* What is required:
Would you go through the records below and copy each line with the string "ribbon"?

* Supplied data:
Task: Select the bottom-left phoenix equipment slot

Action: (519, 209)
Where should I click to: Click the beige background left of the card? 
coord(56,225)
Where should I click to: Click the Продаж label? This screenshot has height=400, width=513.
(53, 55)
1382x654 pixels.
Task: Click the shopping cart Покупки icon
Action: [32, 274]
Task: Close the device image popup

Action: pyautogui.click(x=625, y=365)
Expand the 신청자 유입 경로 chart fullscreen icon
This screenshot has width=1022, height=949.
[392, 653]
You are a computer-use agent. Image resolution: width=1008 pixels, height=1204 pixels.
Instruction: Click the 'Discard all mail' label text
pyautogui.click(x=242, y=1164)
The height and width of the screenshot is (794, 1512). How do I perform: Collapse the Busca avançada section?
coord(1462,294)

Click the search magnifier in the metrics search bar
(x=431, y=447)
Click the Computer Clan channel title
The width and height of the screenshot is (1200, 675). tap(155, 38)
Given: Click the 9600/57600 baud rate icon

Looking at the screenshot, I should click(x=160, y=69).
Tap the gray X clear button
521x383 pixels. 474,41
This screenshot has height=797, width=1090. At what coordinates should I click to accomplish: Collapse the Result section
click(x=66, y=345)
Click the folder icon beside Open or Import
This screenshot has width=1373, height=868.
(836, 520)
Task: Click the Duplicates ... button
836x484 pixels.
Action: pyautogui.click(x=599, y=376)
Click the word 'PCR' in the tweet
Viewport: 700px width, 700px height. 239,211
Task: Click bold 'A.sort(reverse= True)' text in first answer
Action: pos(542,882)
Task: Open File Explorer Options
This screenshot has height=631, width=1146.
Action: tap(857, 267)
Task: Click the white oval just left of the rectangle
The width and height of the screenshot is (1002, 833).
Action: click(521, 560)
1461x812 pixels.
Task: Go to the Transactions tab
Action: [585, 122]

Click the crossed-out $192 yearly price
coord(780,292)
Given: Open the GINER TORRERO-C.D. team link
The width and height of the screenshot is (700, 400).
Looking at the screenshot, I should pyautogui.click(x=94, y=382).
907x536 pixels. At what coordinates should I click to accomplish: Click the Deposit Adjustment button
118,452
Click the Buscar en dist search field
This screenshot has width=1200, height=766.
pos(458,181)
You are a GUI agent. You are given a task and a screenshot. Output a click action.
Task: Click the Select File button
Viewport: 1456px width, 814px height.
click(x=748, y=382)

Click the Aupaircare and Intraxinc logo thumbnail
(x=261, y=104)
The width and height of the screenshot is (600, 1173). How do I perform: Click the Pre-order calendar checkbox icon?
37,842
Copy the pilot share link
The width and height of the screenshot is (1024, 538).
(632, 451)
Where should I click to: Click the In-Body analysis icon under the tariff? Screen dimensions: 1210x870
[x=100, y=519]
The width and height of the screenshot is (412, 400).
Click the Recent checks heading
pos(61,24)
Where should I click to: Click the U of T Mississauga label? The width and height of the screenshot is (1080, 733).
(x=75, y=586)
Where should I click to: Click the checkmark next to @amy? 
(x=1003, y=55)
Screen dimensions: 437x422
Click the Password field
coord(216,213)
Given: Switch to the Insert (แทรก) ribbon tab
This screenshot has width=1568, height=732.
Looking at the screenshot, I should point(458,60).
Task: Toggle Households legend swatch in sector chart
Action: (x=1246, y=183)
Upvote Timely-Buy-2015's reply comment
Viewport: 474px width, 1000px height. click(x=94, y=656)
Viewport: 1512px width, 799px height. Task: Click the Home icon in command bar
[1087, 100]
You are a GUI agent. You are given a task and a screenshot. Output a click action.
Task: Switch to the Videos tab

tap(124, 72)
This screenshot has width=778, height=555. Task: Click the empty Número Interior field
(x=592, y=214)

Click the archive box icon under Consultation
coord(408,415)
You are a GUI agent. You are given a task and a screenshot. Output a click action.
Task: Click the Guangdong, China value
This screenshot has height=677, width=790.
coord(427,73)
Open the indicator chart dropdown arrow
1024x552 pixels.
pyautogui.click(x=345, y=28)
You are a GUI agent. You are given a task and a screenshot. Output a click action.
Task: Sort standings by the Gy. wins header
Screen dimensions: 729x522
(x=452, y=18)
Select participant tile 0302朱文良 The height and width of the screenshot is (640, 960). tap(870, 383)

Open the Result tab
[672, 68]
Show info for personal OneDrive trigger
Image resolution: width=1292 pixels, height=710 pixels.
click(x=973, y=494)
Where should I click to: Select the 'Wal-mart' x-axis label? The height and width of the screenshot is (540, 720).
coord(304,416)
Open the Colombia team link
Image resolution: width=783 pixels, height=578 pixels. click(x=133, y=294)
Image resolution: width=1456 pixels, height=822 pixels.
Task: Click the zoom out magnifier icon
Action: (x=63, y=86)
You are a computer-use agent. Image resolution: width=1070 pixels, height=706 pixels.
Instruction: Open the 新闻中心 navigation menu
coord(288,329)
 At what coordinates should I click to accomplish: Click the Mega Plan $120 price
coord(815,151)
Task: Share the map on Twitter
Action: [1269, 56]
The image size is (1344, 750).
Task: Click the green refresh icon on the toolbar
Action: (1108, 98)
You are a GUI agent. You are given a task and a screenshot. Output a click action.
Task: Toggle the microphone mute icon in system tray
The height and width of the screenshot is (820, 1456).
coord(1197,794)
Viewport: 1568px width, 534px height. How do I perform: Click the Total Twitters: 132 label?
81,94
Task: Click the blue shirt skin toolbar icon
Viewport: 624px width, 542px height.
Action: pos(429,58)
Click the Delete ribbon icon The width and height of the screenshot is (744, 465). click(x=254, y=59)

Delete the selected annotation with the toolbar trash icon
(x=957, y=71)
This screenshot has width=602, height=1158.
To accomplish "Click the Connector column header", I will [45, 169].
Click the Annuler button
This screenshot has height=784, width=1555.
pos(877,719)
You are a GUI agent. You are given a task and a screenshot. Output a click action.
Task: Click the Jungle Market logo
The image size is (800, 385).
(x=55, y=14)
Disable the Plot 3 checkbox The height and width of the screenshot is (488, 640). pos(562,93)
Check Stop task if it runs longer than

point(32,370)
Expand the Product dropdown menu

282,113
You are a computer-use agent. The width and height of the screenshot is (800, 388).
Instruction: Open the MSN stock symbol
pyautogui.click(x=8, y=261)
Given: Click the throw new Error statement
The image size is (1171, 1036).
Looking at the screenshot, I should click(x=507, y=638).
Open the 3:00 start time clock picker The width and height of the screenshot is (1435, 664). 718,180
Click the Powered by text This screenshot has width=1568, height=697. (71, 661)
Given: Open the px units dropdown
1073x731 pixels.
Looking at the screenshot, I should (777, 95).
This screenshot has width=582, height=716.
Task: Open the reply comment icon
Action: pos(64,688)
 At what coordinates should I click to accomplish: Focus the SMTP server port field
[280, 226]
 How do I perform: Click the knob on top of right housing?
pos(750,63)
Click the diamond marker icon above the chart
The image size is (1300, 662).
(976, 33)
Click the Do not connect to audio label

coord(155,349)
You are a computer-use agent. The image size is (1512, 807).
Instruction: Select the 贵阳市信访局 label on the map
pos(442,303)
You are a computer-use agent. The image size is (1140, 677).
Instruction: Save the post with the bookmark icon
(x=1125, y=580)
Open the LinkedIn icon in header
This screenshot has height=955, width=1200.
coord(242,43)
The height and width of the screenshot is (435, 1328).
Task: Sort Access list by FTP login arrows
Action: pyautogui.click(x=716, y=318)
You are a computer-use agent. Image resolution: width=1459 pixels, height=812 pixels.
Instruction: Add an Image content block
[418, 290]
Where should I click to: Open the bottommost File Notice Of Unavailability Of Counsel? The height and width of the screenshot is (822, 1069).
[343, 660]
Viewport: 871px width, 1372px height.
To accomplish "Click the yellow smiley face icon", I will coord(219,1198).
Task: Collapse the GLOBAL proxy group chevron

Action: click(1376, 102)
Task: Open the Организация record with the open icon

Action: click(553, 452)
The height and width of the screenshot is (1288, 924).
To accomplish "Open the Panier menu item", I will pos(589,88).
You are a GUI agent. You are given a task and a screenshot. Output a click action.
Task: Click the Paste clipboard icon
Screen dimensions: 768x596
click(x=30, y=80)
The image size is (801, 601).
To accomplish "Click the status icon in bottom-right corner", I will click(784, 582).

* Answer to the problem:
Given: Switch to the Insert (แทรก) ribbon tab
Click the Delete ribbon icon The width and height of the screenshot is (744, 465). click(x=254, y=59)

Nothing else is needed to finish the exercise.